Die Bundesanstalt für Finanzdienstleistungsaufsicht (BaFin) beobachtet derweil die Situation. Jedes Unternehmen könne Verträge ohne oder mit eingeschränkten Garantien anbieten, so Sprecher Peter Abrahams. Allerdings müsse das transparent geschehen. Späte Überraschungen seien nicht akzeptabel. So hatte sich auch der Gesamtverband der deutschen Versicherungswirtschaft geäußert: „Das ist ein Aufsichtsrechts-Probleme“, hatte GDV-Sprecherin Gabriele Hoffmann gemeint.

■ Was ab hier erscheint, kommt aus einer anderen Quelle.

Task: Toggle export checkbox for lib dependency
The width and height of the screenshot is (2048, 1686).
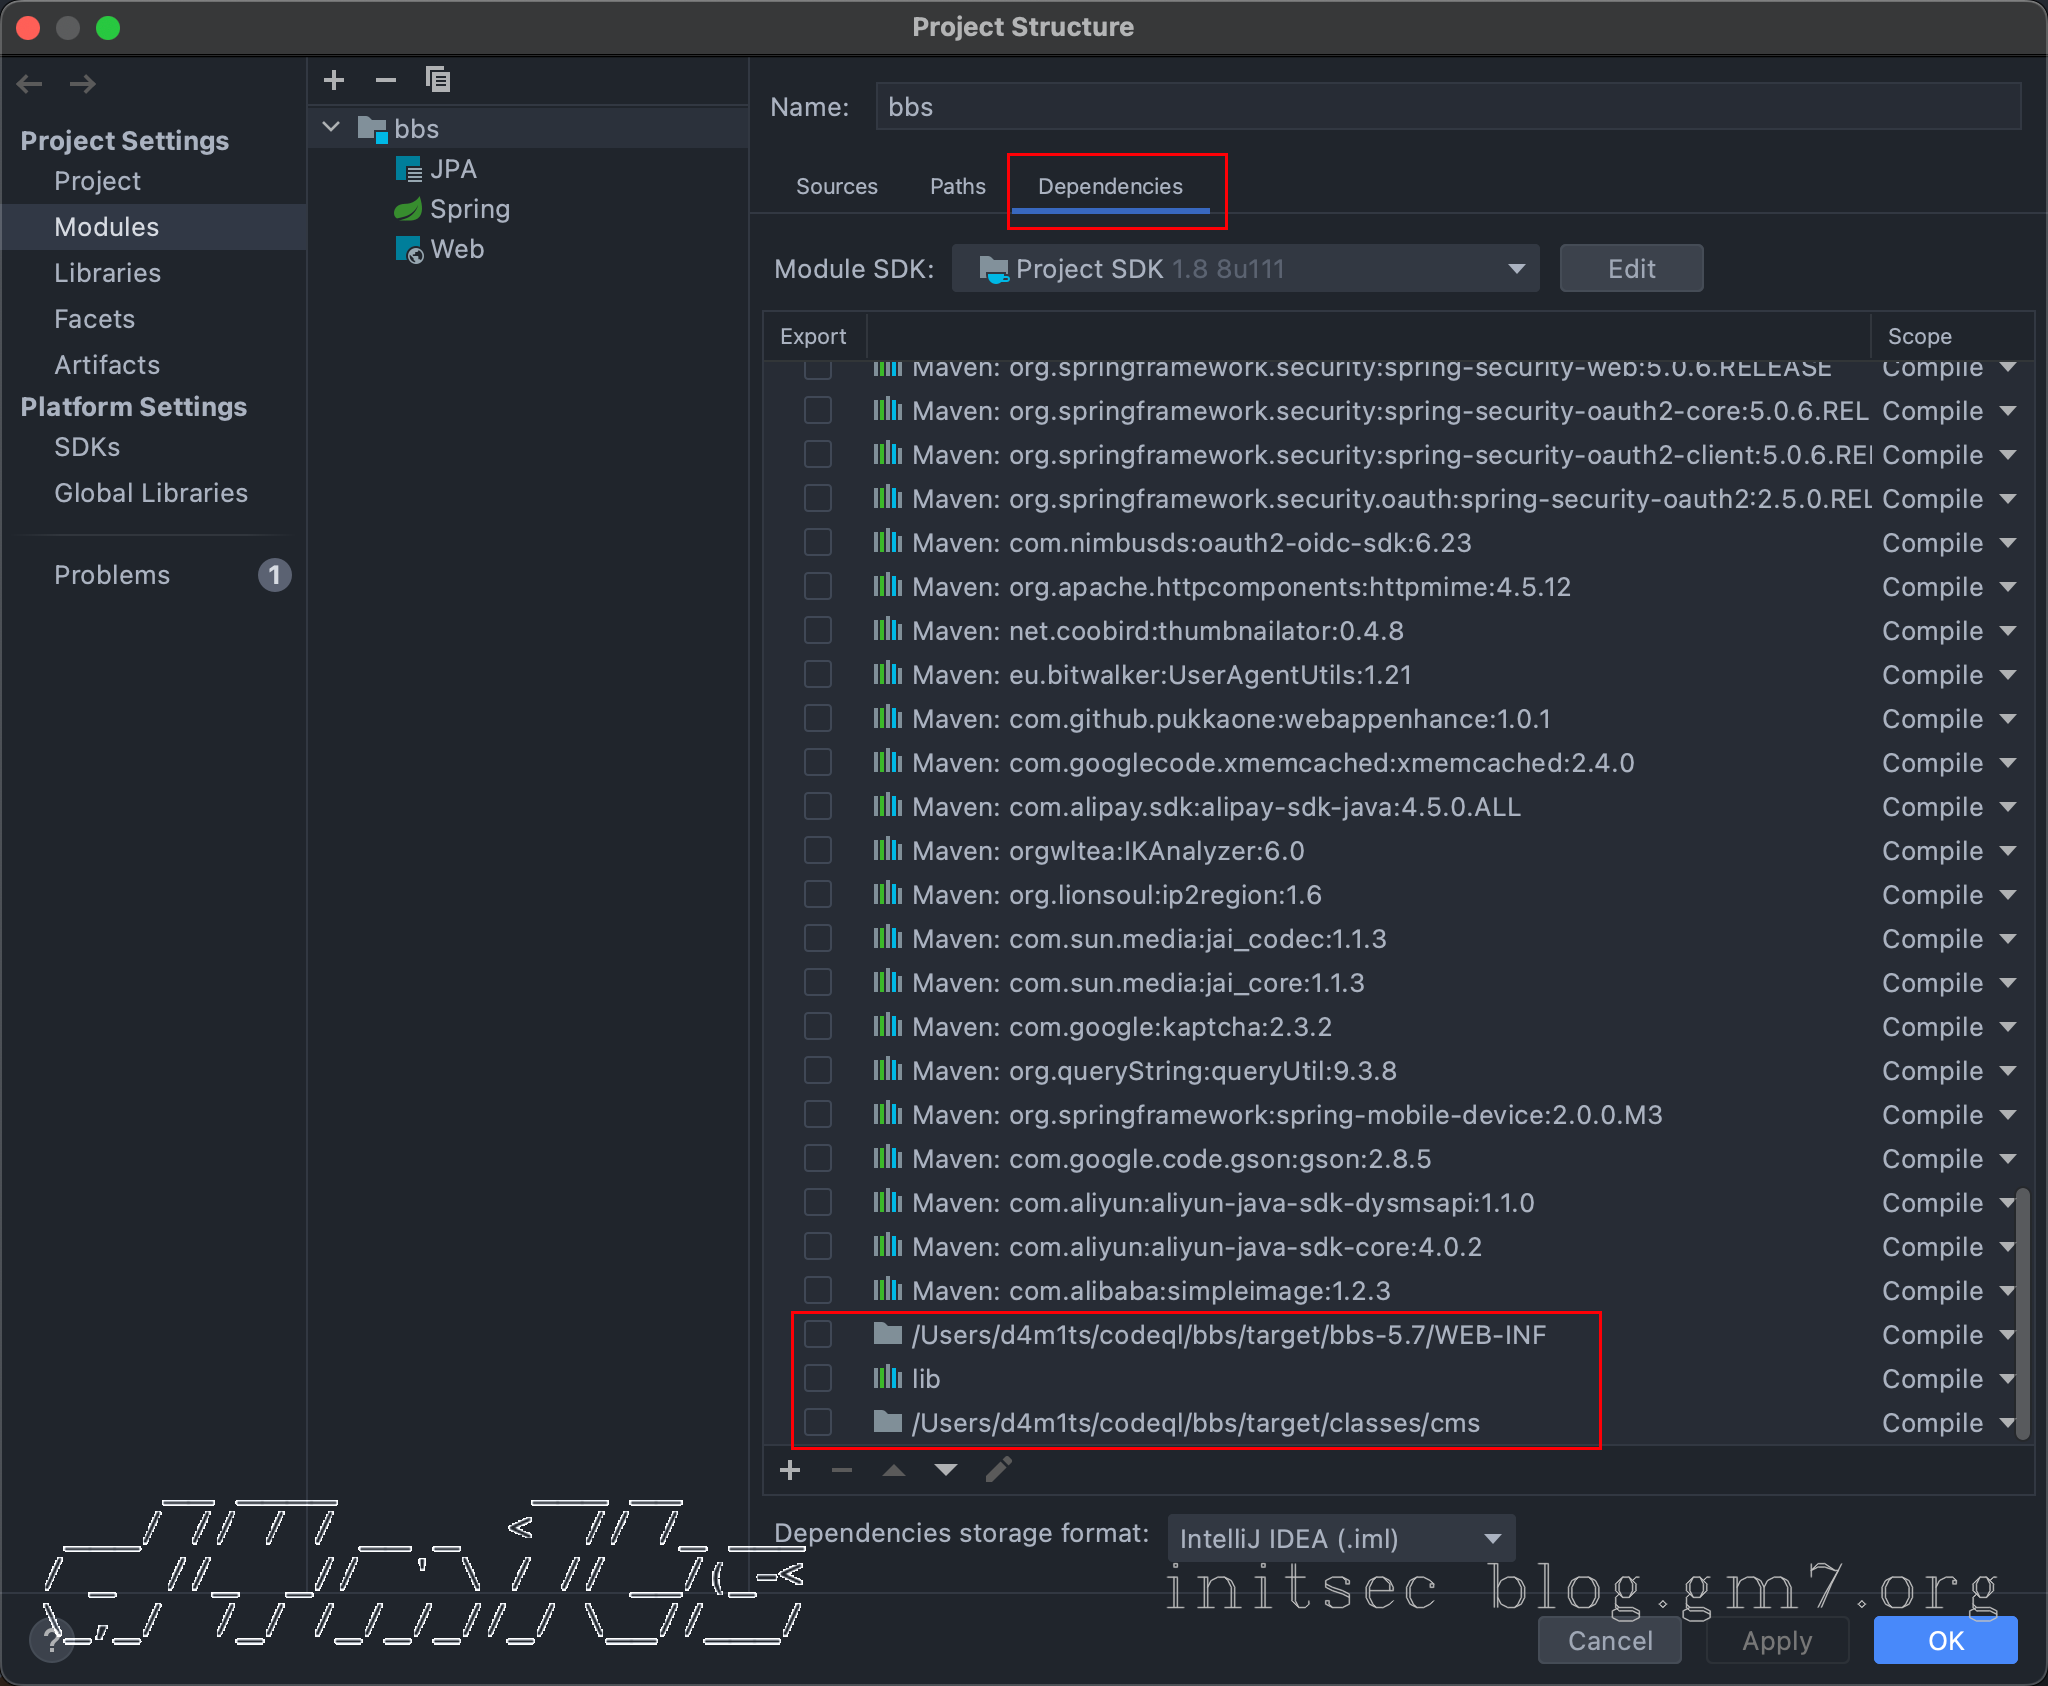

Das Analyse-Unternehmen FitchRatings verweist jedoch darauf, dass in der gesamten Branche quasi überhaupt keine harten Garantien geboten werden und die Garantie-Versprechen im Notfall unter Vorbehalt stünden. So müssten Kunden mit bis zu fünf Prozent der garantierten Leistungen Selbstbehalt im Schadenfall leben, falls ein Lebensversicherer in Not gerät und der neue gesetzliche Sicherungsfonds nicht ausreiche (nach § 125 Absatz 5 VAG).

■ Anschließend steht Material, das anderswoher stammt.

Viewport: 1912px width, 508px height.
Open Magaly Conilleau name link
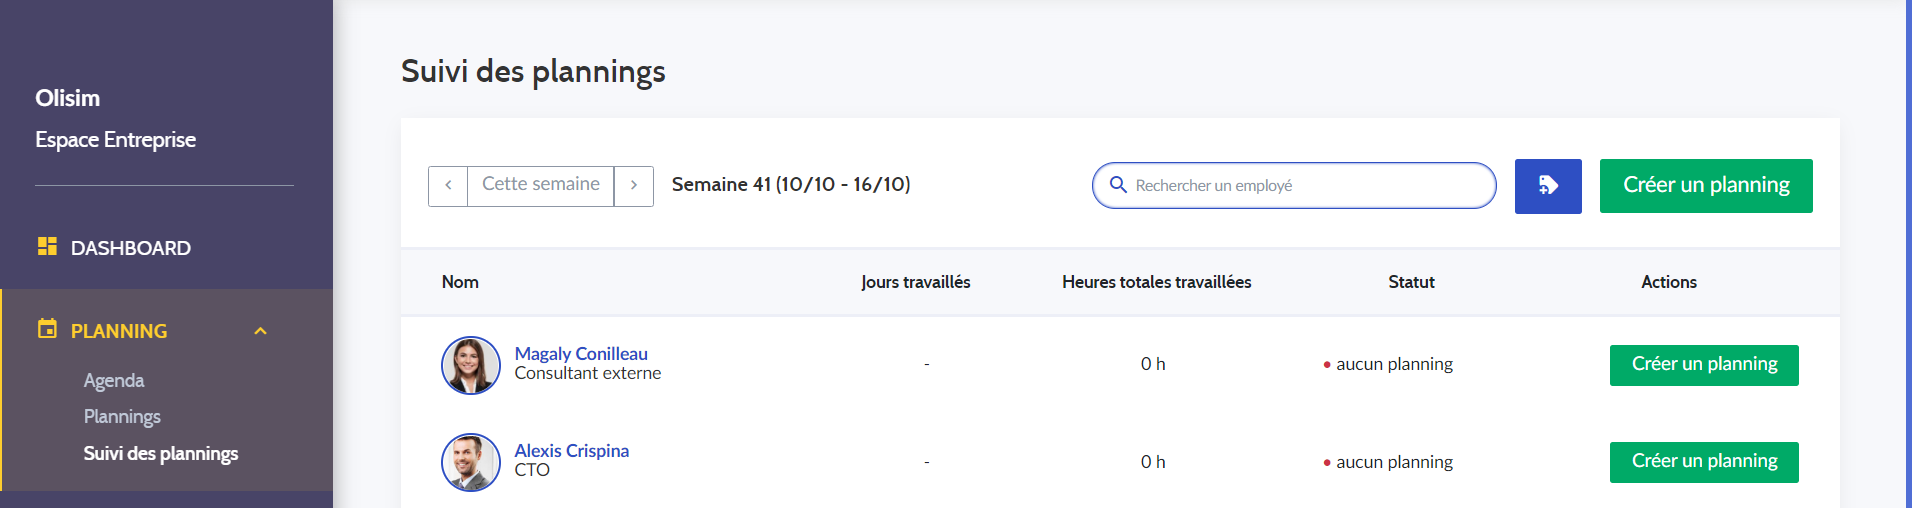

Das Analysehaus Franke & Bornberg weist auf eine andere Bestimmung hin, die zumindest im Normalfall keine Gefahr für die Garantien bei Rentenpolicen gegen laufenden Beitrag sieht. Deutliche Veränderungen der Lebenserwartung könnten zwar grundsätzlich als Änderungsrisiko eingestuft werden (§ 172 VVG). Der Paragraf erlaubt es den Versicherern, den Beitrag zu erhöhen und/oder die Bestimmungen zur Überschussbeteiligung anzupassen, wenn eine nicht vorhersehbare Veränderung der bei Vertragsbeginn gültigen Rechnungsgrundlagen eingetreten ist. Diese Vorschrift darf jedoch nur bei Versicherungen angewendet werden, bei denen der Eintritt des Risikos ungewiss ist, merkt Geschäftsführer Michael Franke an. Dies sei nach herrschender Meinung bei aufgeschobenen Rentenversicherungen jedoch nicht der Fall. Das Änderungsrisiko bei Rentenversicherungen in Form eines nachträglichen für den Versicherer nicht vorhersehbaren Anstiegs der Lebenserwartung ist also vom Versicherer nur in dem Umfang versicherbar, wie dies bei Vertragsbeginn bereits einkalkuliert wurde.

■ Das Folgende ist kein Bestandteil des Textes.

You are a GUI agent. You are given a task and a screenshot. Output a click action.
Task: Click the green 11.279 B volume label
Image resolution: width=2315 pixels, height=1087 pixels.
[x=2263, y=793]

Ein zusätzlicher Sicherheitsabschlag auf die DAV-Sterbetafel dürfe aber vorgenommen werden, um eine spätere Anpassung der Beiträge, Rechnungsgrundlagen oder der Überschussbeteiligung zu verhindern. Leider werde dieser Abschlag nicht immer von den Unternehmen ausgewiesen, kritisiert Franke.